The primary function of vitamin D is to assist the body in properly absorbing calcium. Fortified milk is a primary source of vitamin D as it goes hand in hand with calcium. Vitamin D is fat-soluble and therefore can be stored in the body for later use.
Vitamin D benefits
The absorption of calcium into the body is essential for bone health. Vitamin D is the catalyst to aid the body in this absorption. Beyond bone health, vitamin D also plays a role in muscle movement by providing nerves a way to carry messages from the brain to the body. It also helps the immune system defend against bacteria and viruses.
Sources of vitamin D
The best natural sources of vitamin D are fatty fish like salmon, tuna, and mackerel. Some cheeses, egg yolk, and livers contain small amounts of vitamin D. Mushrooms are also a natural source of vitamin D. The majority of people receive their vitamin D from fortified foods such as milk, orange juice, yogurt, and soy beverages.
The sun provides the body with vitamin D as well. To maximize vitamin D amounts, it must be a clear day and there should be no barriers between the skin and the sun, i.e., windows. This can be a slippery slope for some as over exposure to sunlight can have damaging effects on the skin and lead to skin cancer.

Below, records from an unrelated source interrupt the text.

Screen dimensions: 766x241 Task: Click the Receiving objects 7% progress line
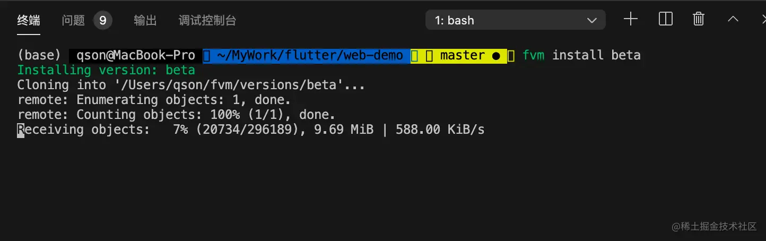[251, 130]
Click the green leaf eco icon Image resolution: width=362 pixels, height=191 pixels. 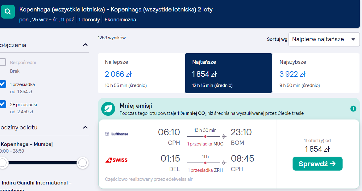click(x=108, y=109)
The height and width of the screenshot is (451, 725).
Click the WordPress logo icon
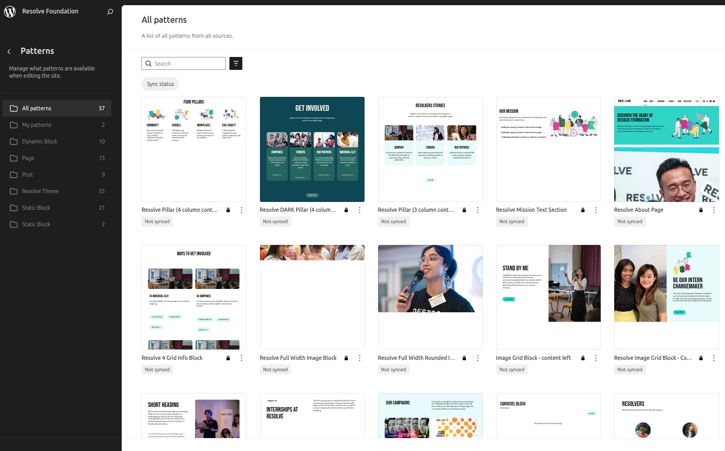coord(9,11)
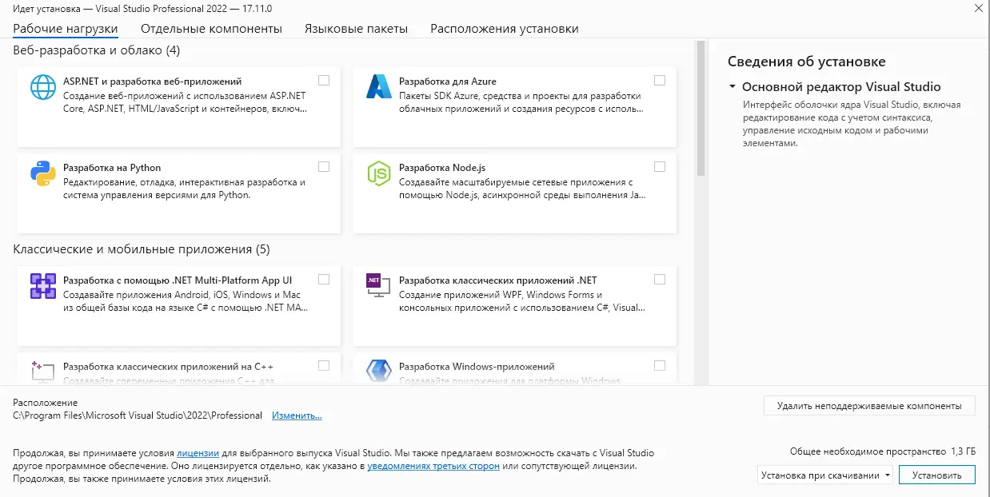This screenshot has height=497, width=990.
Task: Open the Установка при скачивании dropdown
Action: click(x=888, y=475)
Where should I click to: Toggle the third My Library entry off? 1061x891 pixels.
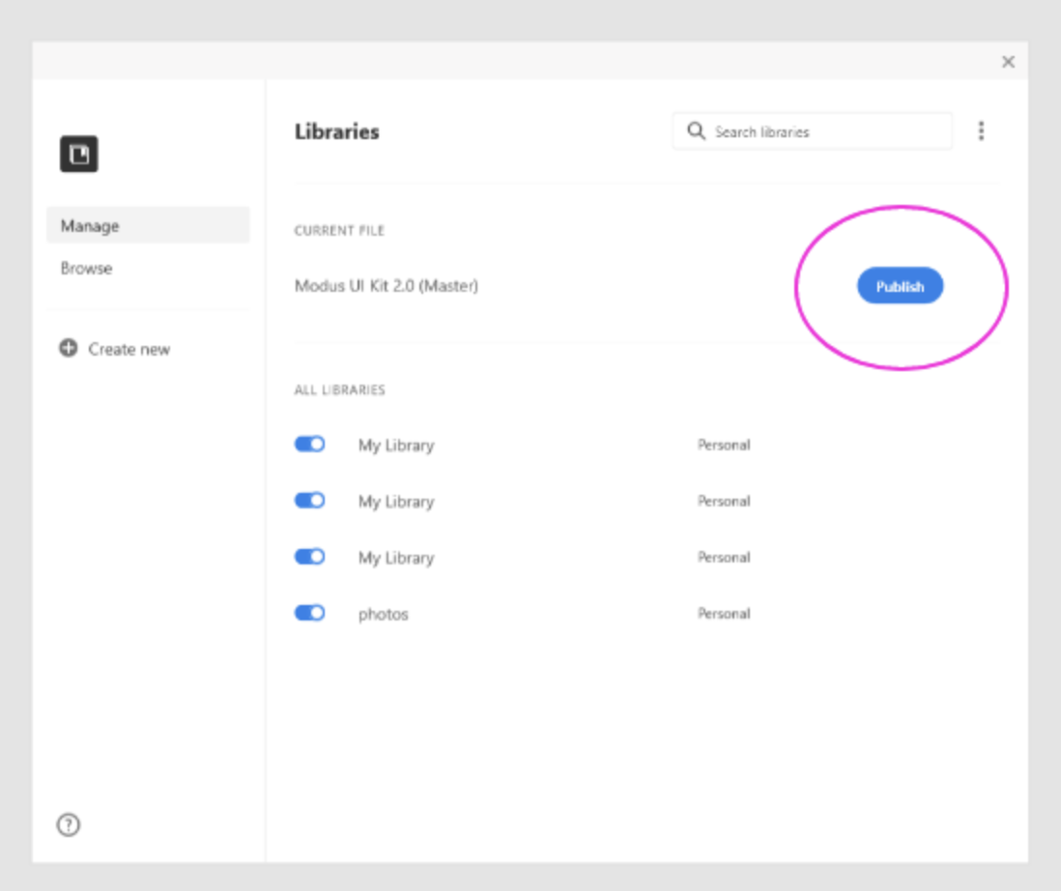tap(307, 557)
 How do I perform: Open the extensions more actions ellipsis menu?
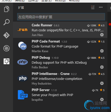(x=101, y=7)
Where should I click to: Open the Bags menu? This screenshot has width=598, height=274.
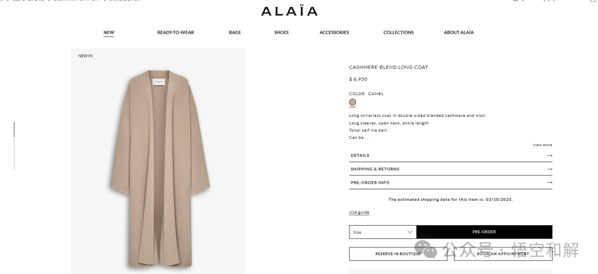[235, 33]
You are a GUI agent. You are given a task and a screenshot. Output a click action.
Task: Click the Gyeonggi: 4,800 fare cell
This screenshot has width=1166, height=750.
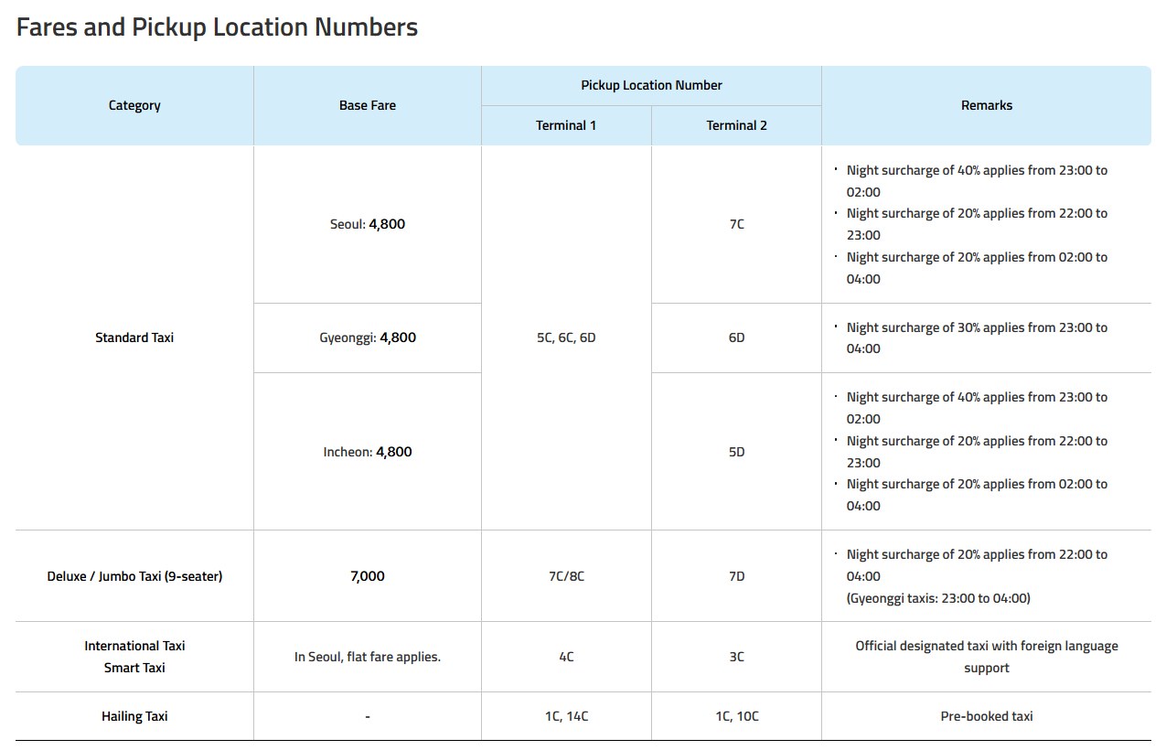click(x=368, y=338)
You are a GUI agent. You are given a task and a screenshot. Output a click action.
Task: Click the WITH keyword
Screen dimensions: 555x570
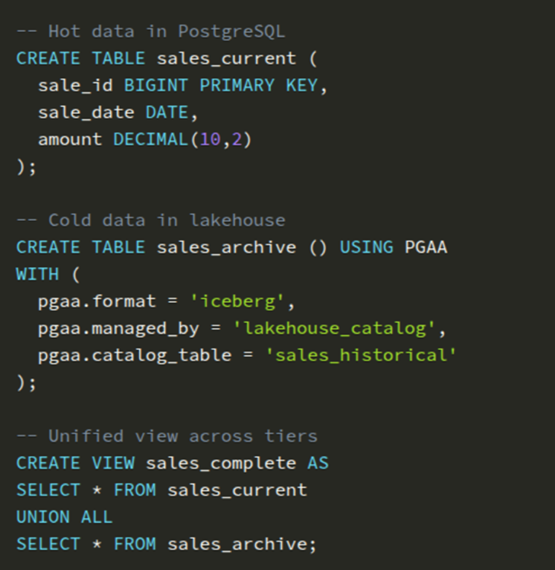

Set forth by the Food and Nutrition Board at the Institute of Medicine, the recommended daily allowances (RDAs) for vitamin D are below (some individuals may be placed on a plan that requires higher than normal amounts to manage a specific issue they may be experiencing).
|Table 1: Recommended Dietary Allowances (RDAs) for vitamin D1|
|0-12 months||400 IU/day|
|1-13 years||600 IU/day|
|14-18 years||600 IU/day|
|19-70 years||600 IU/day|
|71+ years||800 IU/day|
|Pregnant or Nursing Females||600 IU/day|
Vitamin D deficiency
Depending on your age group, a vitamin D deficiency can result in rickets in children or osteoporosis / osteomalacia in adults. In essence, these conditions are a softening and weakening of the bones. When this occurs, bones are more likely to bow or fracture when compared to healthy, solid bones.